Family Law, we have learned from CBS, is Monday night's highest-rated drama. That's an impressive achievement -- until you realize that, at the time this particular promo aired, there were only four dramas on Monday night. And one of them airs on the WB, now received in slightly more households than closed-circuit TV. But hey -- first place out of three is still something to be mighty proud of.

In a potato sack race. When you're eight.

Judging Amy does Family Law one better in the category monumentally unimpressive ratings achievements. The turgid Amy Brenneman show was the highest-rated new drama of all last season.

Bet they're probably green with envy about that over on the set of The West Wing. I mean, if there was any way they could just choose between being the highest-rated new drama or winning the Best Drama Emmy in your rookie season... well, they'd probably stick with the Emmy. But they'd yap about it a lot while they walked purposefully down a hallway first.

You have to feel sorry for other shows, though -- the ones near the bottom of the Nielsen barrel. What hope do they have of enjoying their very own network promo without the stellar ratings to justify a fallacious appeal to widespread popularity?
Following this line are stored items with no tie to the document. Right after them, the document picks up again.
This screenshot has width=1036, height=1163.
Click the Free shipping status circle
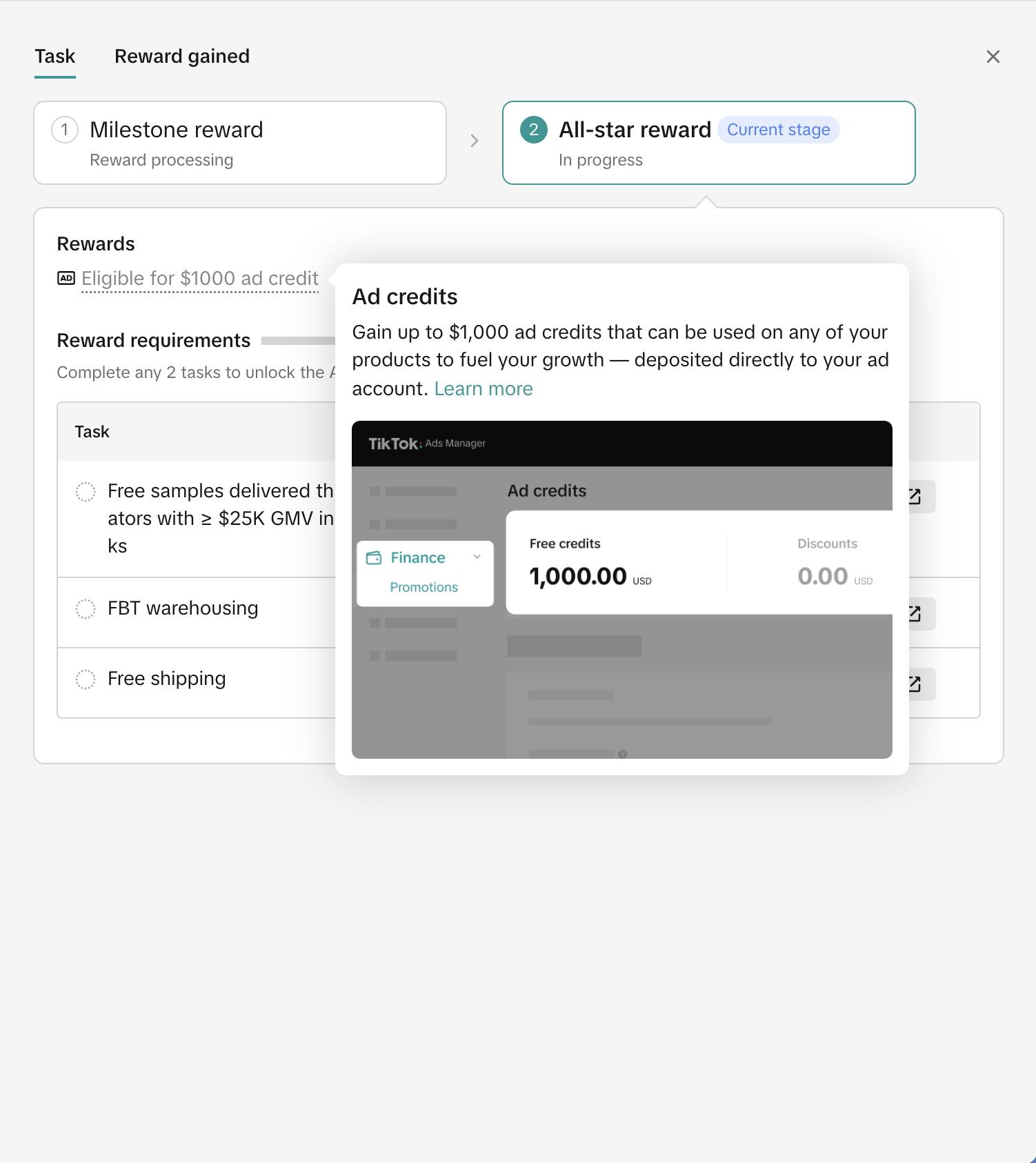(86, 679)
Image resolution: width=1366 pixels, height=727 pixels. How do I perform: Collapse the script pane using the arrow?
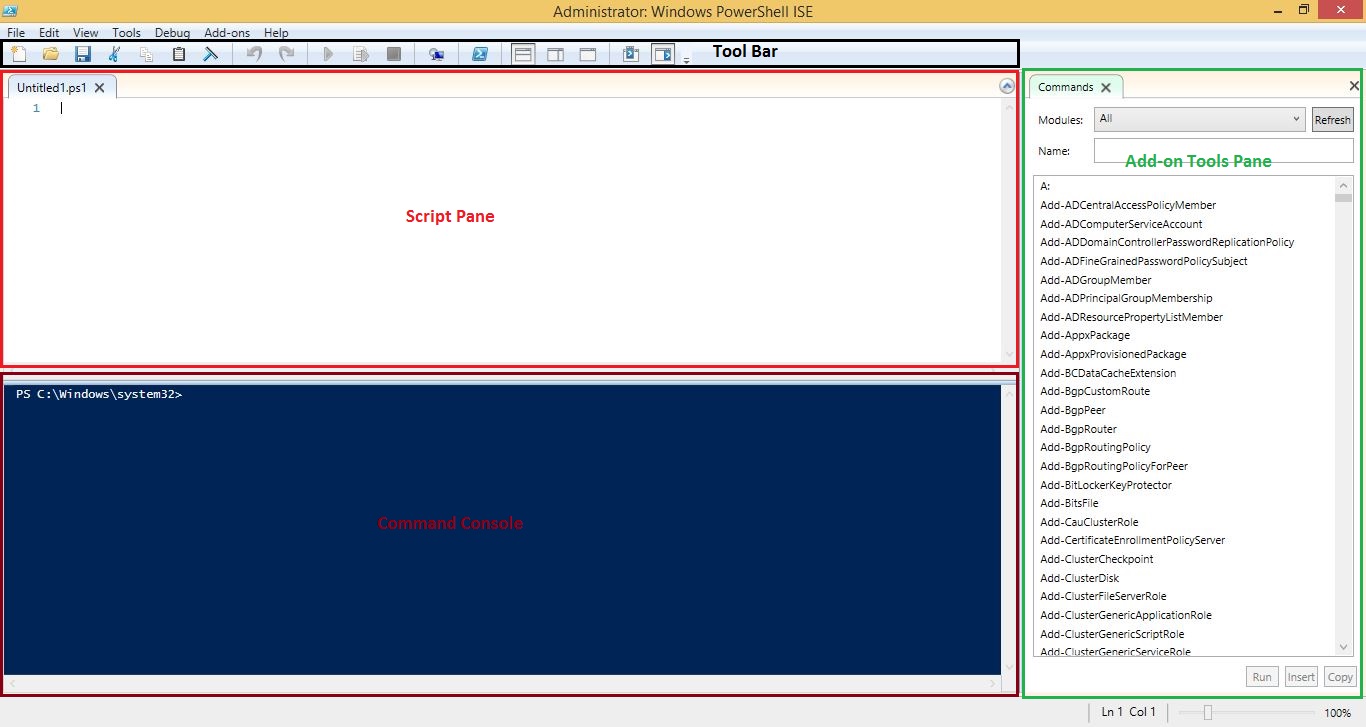tap(1007, 87)

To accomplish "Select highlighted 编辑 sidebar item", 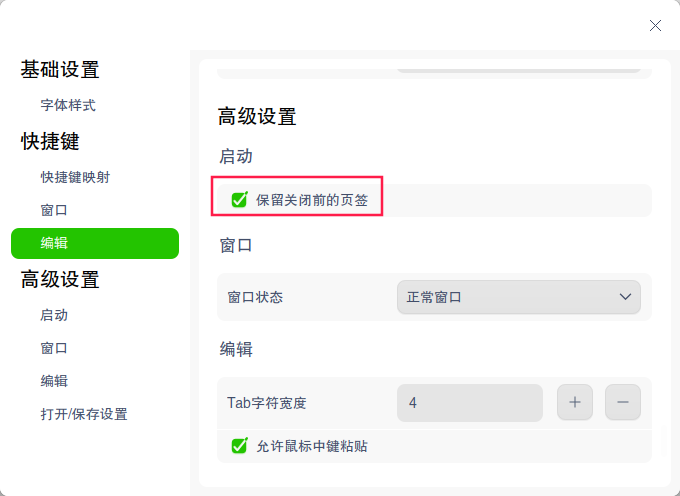I will coord(95,243).
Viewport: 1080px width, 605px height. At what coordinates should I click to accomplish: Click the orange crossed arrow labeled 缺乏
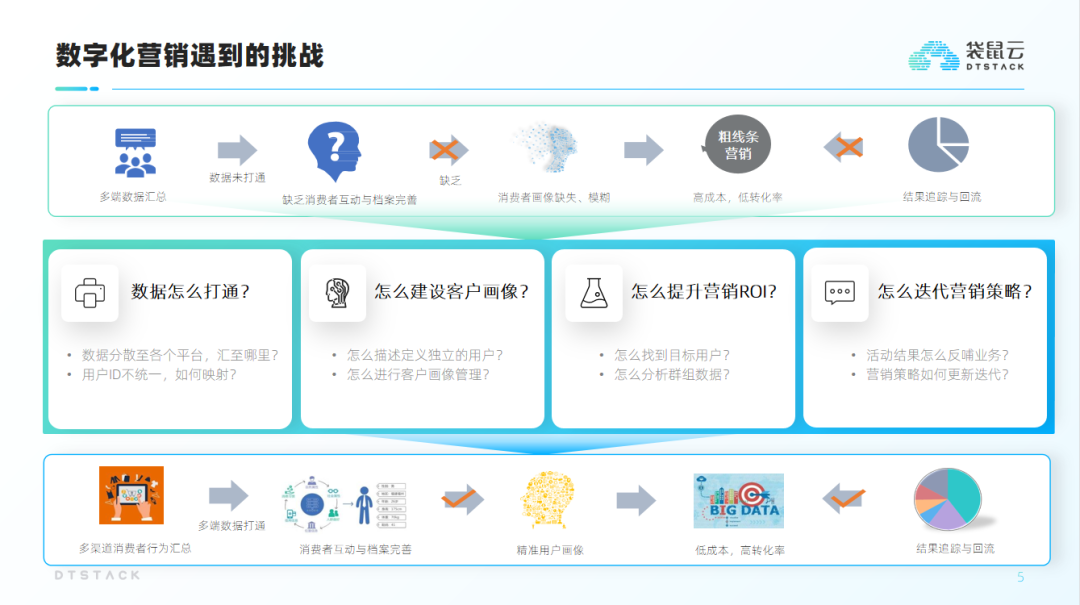pos(447,150)
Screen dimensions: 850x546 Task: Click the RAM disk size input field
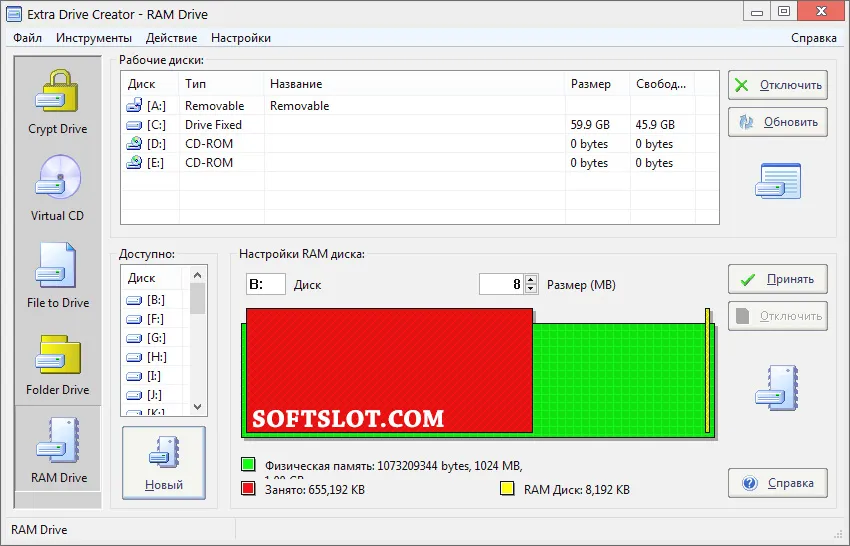point(502,284)
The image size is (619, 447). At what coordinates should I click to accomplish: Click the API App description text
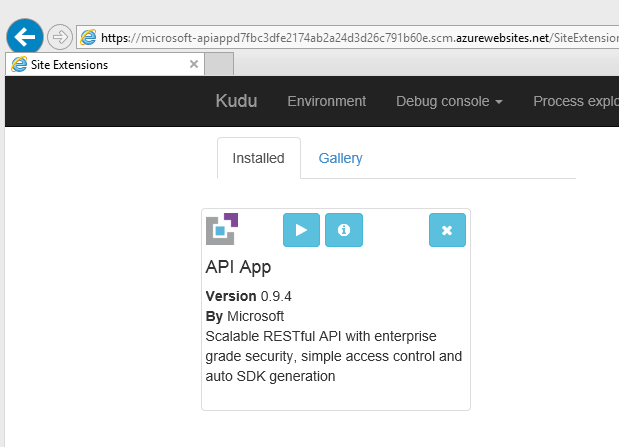pyautogui.click(x=334, y=356)
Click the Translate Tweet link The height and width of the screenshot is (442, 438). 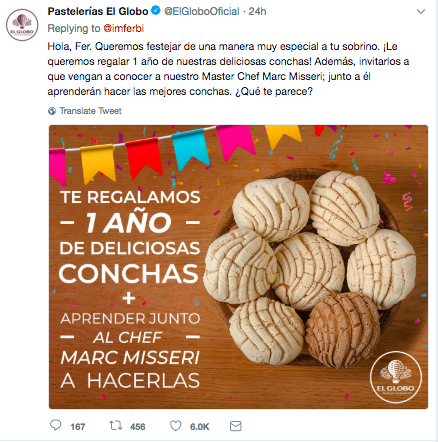(x=90, y=111)
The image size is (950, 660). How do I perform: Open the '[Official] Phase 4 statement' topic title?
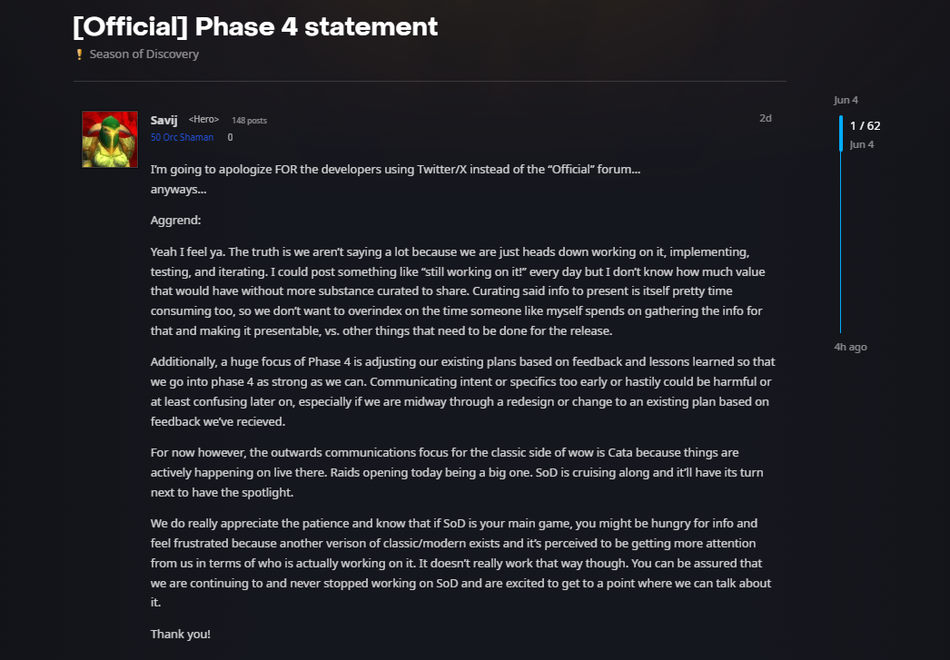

Never fear. As a public service to the lowly Diagnosis Murders and humble Two Guys & A Girls of the world, I offer these simple advertising blurbs. Just slap 'em on the air in between the ads for Right Guard and Budweiser, and watch the ratings soar.

  • Law & Order: SVU is the second-highest rated drama produced by Dick Wolf.
  • The Fugitive is the highest-rated new show to star a former Wings cast member.
  • Only one show starring a member of the Sheen family gets better ratings than Spin City.
  • JAG is the most watched drama by my parents.
  • The Trouble with Normal is the highest-rated sitcom on Friday nights in the 8:30 p.m. time slot on ABC's schedule.
  • Normal, Ohio is America's favorite sitcom with a gay protagonist not named "Will."
  • Last week, 20 million people did not watch FreakyLinks. Though there's no law preventing them from watching this week.